Fall Classic, indeed!






Here's Boston Red Sox ace, Curt Schilling. It's not hard to understand why fair-weather fans like myself return to the old game once the leaves start changing their hue when the weather is not so fair. I spurned baseball when I was a thirteen, having been plunked by too many fast pitches in Babe Ruth little league. I was the type of batter who'd come up to bat with his eyes closed . . . I was that scared of the baseball. Even so, watching the playoffs on television transports me back to the days when I was even younger . . . eight or so. The ball didn't scare me then . . . losing did.



Last night's Game 6 had it's own brand of poetry, a type of Epic if you will, spanning from 1918 to present day. No team has ever come back from a 3-0 deficit to tie a series up. And yet, the Red Sox did that very thing on the powerful right arm of a pitcher who was hobbling around on one-leg for the better part of four hours. Schilling's performance was brave, his ankle clearly bleeding through his sock . . .. That was a clear symbol for someone such as myself who fishes for symbolism in almost everything.

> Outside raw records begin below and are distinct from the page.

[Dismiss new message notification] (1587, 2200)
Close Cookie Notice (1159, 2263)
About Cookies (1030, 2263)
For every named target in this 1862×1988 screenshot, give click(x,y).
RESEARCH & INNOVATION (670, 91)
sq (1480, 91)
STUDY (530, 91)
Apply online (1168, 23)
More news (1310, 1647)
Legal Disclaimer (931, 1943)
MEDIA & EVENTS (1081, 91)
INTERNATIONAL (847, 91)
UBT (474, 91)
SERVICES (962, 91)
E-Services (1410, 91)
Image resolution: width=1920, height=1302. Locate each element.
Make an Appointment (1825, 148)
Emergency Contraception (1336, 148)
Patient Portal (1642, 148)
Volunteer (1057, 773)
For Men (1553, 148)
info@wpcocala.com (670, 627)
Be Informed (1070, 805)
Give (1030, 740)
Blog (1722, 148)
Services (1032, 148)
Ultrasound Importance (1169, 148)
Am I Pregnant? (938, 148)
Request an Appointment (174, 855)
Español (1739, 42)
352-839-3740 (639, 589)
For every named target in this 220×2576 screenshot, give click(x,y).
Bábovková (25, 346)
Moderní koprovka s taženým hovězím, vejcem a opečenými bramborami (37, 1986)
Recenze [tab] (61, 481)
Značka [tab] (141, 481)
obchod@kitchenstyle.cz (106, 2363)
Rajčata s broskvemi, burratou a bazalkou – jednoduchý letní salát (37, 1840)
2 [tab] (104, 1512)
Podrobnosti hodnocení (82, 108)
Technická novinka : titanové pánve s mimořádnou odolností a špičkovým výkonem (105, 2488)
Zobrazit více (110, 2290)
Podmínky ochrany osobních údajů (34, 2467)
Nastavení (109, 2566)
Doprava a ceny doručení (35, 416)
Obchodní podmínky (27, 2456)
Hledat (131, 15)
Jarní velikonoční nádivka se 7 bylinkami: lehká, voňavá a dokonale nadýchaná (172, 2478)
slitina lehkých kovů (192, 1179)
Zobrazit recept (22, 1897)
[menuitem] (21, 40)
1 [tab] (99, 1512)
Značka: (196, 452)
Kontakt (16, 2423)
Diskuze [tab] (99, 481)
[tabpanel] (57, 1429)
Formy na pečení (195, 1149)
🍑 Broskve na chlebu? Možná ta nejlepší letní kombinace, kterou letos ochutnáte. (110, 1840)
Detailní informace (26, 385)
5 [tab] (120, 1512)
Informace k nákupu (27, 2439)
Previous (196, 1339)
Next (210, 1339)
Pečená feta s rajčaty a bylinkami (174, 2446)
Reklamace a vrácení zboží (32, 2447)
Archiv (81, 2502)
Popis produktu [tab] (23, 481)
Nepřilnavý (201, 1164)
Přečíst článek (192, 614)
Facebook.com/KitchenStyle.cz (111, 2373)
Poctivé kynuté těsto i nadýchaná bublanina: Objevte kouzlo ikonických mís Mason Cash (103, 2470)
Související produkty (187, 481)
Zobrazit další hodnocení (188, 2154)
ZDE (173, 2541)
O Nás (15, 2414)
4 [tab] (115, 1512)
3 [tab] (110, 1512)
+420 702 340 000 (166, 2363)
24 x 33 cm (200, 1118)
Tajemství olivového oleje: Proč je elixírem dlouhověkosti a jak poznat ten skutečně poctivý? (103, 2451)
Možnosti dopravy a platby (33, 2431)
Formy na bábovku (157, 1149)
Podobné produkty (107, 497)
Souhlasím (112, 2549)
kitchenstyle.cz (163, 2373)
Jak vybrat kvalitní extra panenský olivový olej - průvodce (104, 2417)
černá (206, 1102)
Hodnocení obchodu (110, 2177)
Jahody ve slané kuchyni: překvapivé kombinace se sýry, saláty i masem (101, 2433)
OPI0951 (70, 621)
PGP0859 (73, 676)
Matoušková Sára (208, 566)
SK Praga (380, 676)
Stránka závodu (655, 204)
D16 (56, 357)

I had the opportunity to see the Yankees take on the Red Sox last summer with my mother and father. It was their first baseball game. Mike Mussina and Pedro Martinez were facing each other. Hell of a game. It was hot in Yankee Stadium. We were sitting next to a bunch of Red Sox fans who howled the entire game. My parents were thrilled . . . not with the game, but with the fandom. The Red Sox lost in the ninth inning, but the contest between the NY/Boston fans continued well after the game was over, down the stairs, the exit ramps, the streets, and into the subways. There were no fights, but there were several near-fights. There were lively conversations about the game people had just witnessed. My father was particularly tickled about the game. We all came out of the subway and got to our hotel, quite burned from the afternoon sun. My father had a clear line that divided the top of his forehead from the bottom of his forehead from where his baseball cap had been. My mother kept smearing him with an ointment, but she couldn't wipe the grin off his face. We had all seen 55,000 people rapt with passion and shared in that passion for three hours. If you don't understand baseball or sports, surely you understand that one thing.



So when I watched the little bit of blood trickle out from Schilling's sock as he left the game in the seventh inning, I knew that the place to be on this Tuesday night was out at Yankee Stadium, mist from the moisture adding to the already chilling 46 and cooling temperature. There were still more innings to go and I was ready for them.